Windows library folders like Documents, Pictures, Movies, and Desktop are designated as being compulsorily "protected" by default, which can not be removed.

However, users can add or remove their personal folders to the list of protected folders. Here's how to add folders to Protected folders list:

• Go to Start menu and Open the Windows Defender Security Center
• Go to the Virus & Threat Protection settings section
• Click 'Protected folders' in the Controlled folder access area
• Enter the full path of the folder you want to monitor

Users can also enter network shares and mapped drives, but environment variables and wildcards are not supported at this moment.

Other Security Feature Introduced in Windows 10 Insider Program

With the release of Windows 10 Insider Preview Build 16232, Windows Defender Application Guard (WDAG) for Edge — a new system for running Microsoft Edge in a special virtual machine in order to protect the OS from browser-based flaws — also received improvements in usability.

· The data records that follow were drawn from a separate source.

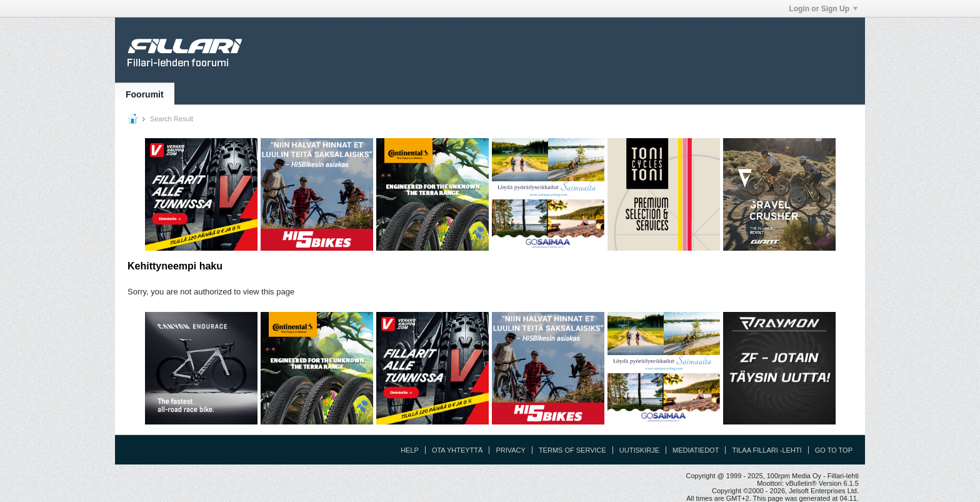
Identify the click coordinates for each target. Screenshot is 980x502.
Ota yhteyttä (458, 450)
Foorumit (144, 94)
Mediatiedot (696, 450)
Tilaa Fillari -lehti (766, 450)
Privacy (510, 450)
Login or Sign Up (823, 9)
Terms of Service (572, 450)
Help (409, 450)
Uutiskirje (639, 450)
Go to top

Windows 10 Insider Preview Build also comes with support for Microsoft Edge data persistence when using WDAG.

"Once enabled, data such as your favorites, cookies, and saved passwords will be persisted across Application Guard sessions," Microsoft explains.
"The persisted data will be not be shared or surfaced on the host, but it will be available for future Microsoft Edge in Application Guard sessions."

Another new security feature called Exploit Protection has been introduced in Windows 10 16232, which blocks cyber attacks even when security patches are not available for them, which means the feature will be useful particularly in the case of zero-day vulnerabilities.

Exploit Protection works without Microsoft's Windows Defender Antivirus tool, but you can find the feature in Windows Defender Security Center → App & Browser Control → Exploit Protection.

In the Fall Creators Update for Windows 10, Microsoft has also planned to use a broad range of data from Redmond's cloud services, including Azure, Endpoint, and Office, to create an AI-driven Antivirus (Advanced Threat Protection) that can pick up on malware behavior and protect other PCs running the operating system.

Also, we reported about Microsoft's plan to build its EMET or Enhanced Mitigation Experience Toolkit into the kernel of the upcoming Windows 10 to boost the security of your PC against complex threats such as zero-day vulnerabilities.

Also, the company is planning to remove the SMBv1 (Server Message Block version 1) — a 30-year-old file sharing protocol which came to light last month after the devastating WannaCry outbreak — from the upcoming Windows 10 (1709) Redstone 3 Update.

Besides this, some other changes and improvements have also been introduced with the release, along with patches for several known issues.